La Federación Nacional de Cafeteros descartó, por ahora, un riesgo para el cumplimiento de los compromisos de exportación de café tras el terremoto de magnitud 7,4 del 10 de agosto, aunque advirtió que la cosecha de octubre, noviembre y diciembre podría verse afectada si no se atiende a tiempo el daño en la infraestructura productiva de las fincas.
En ese sentido, el gerente general del gremio, Germán Bahamón, explicó en entrevista con La FM Radio que el cierre temporal del puerto de Buenaventura, que suspendió operaciones dos días para evaluar afectaciones, no comprometió la capacidad exportadora del país, gracias al respaldo de los puertos de Cartagena y Santa Marta.

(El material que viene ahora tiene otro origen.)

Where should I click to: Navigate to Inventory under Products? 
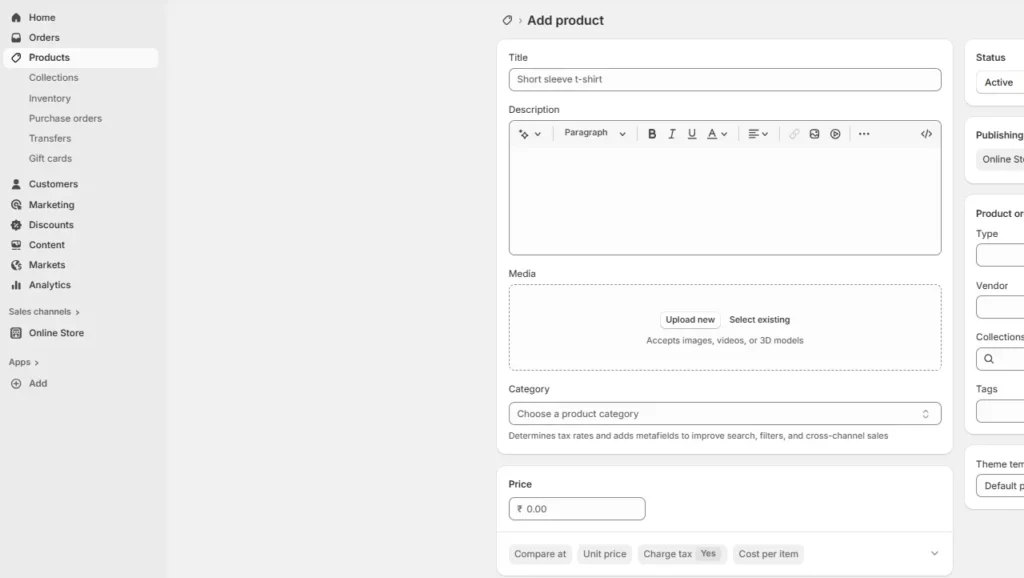(x=50, y=98)
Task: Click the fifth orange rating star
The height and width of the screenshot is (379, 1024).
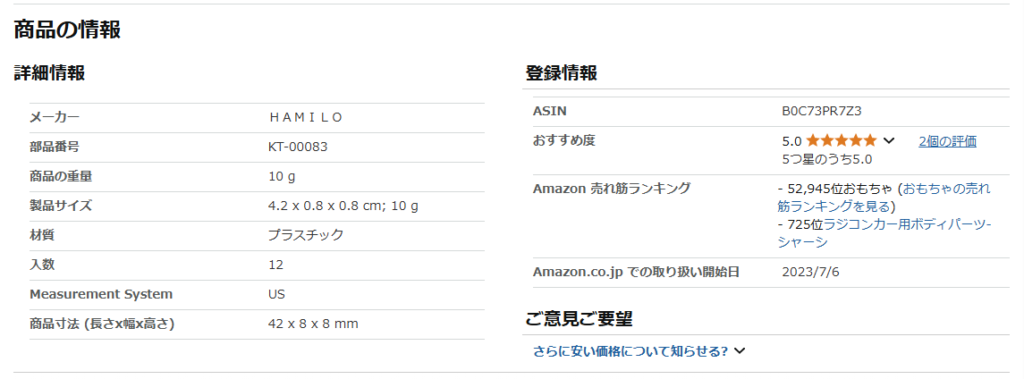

“Hoy podemos darle un parte de tranquilidad, como lo he hecho a cada uno de los presidentes de las grandes multinacionales, de que el café de Colombia seguirá“, afirmó.
Bahamón señaló que la federación activó, desde el mismo día del sismo, un proceso de verificación en las fincas cafeteras para identificar el estado de las viviendas rurales y de la infraestructura productiva, como beneficiaderos y secaderos.
Ese ejercicio permitirá determinar, según explicó, el nivel real de afectación sobre la capacidad operativa de producción antes de la próxima temporada de cosecha.